Muifa is the strongest tropical cyclone to hit Shanghai -- home to more than 25 million people -- since record-keeping began in 1949, state broadcaster CCTV said.
However, there were no immediate reports of any deaths or casualties.
At least 426,000 people were evacuated in Shanghai and another 1.2 million people were taken to temporary shelters in neighbouring Zhejiang province, CCTV added.
Heavy rainfall led to traffic tailbacks and floods in several areas of the Yangtze river delta region, a major global manufacturing hub.
Giant waves were seen crashing onto the coastline in Hangzhou bay, to the south of Shanghai, and national radio reported a landslide in Ninghai County in Zhejiang province.

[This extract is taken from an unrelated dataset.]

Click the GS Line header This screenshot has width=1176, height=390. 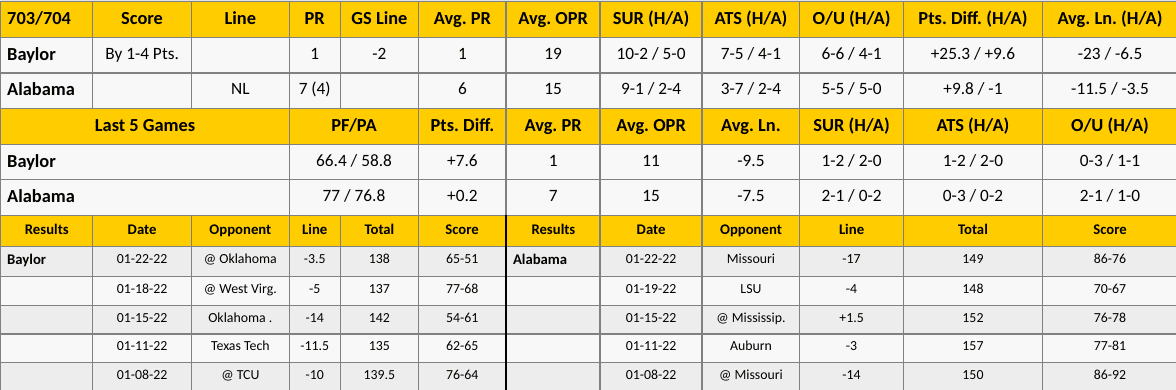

Packing winds of up to 125 kilometres (78 miles) per hour, the storm made landfall at 12:30 am Thursday (1630 GMT Wednesday) in Shanghai's Fengxian district.
It had earlier led to the cancellation of all flights to China's biggest financial hub.

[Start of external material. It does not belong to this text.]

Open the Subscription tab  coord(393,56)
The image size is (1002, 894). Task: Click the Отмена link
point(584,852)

Muifa previously hit the city of Zhoushan in Zhejiang on Wednesday, according to state news agency Xinhua.
Air travel slowly resumed in Shanghai as the storm moved north, but most flights from the city's two main airports were cancelled Thursday morning, according to aviation data provider Flightradar24.
Operations at some of Asia's largest container shipping ports in Shanghai and neighbouring Ningbo that were halted because of the typhoon were scheduled to resume later Thursday, according to statements from port officials.
Officials ordered all fishing vessels in the Yellow Sea and Bohai Sea to anchor in ports as northeast China braced for the typhoon.
The storm entered east China's Jiangsu province on Thursday morning and the wind speed weakened to about 90 kilometres (56 miles) per hour, the Central Meteorological Observatory said.
The storm came soon after Typhoon Hinnamnoor hit Shanghai and its neighbouring region last week, causing the suspension of Shanghai ferry services and school closures in parts of Zhejiang.
Muifa is the 12th typhoon to hit China this year, according to state media.
Tropical storms, which are expected to increase as the planet warms, were sharply up in 2021, a report by the US National Oceanic and Atmospheric Administration said earlier this month.